Data records:
┄┄┄┄┄┄┄┄┄┄┄┄┄┄┄┄┄┄┄┄

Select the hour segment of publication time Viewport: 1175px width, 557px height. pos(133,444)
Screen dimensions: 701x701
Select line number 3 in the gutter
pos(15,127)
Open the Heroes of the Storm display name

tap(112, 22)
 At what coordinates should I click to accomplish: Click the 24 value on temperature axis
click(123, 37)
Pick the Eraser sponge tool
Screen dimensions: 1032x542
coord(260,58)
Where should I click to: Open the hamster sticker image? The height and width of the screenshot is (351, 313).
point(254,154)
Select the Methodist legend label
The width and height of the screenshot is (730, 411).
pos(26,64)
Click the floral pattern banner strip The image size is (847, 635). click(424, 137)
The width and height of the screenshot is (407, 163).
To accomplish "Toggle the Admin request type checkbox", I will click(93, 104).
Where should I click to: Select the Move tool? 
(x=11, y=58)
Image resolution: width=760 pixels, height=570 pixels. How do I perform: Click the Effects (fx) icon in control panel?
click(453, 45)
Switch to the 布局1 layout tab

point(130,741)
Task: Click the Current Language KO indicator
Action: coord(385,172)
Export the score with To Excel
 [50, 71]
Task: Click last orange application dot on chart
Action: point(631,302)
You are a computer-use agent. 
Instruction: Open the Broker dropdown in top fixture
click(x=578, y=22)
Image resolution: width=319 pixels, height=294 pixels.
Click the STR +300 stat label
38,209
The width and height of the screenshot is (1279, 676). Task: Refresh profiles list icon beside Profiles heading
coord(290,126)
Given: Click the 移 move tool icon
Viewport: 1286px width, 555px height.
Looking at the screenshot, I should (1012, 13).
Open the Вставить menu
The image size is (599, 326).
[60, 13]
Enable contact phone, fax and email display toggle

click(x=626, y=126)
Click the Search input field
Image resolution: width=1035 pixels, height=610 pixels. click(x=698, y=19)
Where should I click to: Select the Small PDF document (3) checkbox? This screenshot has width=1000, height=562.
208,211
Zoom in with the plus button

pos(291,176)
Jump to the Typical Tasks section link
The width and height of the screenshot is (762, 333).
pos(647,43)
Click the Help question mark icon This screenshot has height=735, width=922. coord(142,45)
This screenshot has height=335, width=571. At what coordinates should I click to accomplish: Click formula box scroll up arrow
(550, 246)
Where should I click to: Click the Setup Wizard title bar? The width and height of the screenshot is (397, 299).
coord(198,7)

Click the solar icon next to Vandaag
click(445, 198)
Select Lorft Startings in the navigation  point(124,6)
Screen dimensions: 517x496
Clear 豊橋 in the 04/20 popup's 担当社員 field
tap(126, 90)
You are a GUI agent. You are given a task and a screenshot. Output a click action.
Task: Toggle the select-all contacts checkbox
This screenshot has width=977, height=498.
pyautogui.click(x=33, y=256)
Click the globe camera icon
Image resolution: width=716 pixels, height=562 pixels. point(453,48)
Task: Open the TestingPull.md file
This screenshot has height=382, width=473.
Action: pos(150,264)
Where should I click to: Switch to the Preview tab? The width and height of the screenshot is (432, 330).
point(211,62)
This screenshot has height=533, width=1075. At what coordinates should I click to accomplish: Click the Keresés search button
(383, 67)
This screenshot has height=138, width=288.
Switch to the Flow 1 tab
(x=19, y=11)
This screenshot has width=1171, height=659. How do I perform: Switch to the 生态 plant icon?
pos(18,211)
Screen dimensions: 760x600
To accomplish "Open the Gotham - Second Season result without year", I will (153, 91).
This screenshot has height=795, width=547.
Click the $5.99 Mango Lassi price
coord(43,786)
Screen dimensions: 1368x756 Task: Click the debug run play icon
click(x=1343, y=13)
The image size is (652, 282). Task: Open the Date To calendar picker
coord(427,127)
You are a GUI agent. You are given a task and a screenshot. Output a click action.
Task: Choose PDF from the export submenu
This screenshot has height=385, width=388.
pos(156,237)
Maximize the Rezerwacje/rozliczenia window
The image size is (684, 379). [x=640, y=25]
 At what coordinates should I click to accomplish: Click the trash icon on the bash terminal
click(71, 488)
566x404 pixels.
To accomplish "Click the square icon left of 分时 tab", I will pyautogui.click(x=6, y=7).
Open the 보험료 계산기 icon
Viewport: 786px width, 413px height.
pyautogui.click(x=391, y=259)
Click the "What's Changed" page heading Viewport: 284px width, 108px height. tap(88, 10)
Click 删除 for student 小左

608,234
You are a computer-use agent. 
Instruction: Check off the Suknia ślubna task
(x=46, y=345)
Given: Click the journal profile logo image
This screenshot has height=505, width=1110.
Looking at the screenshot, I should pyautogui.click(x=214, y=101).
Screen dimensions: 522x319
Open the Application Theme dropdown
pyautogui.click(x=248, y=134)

┄┄┄┄┄┄┄┄┄┄┄┄┄┄┄┄┄┄┄┄

Exercise: Only the lines from the one with "This screenshot has height=505, width=1110." through the last line above should be restated, word for word.

Reply:
This screenshot has height=505, width=1110.
Looking at the screenshot, I should pyautogui.click(x=214, y=101).
Screen dimensions: 522x319
Open the Application Theme dropdown
pyautogui.click(x=248, y=134)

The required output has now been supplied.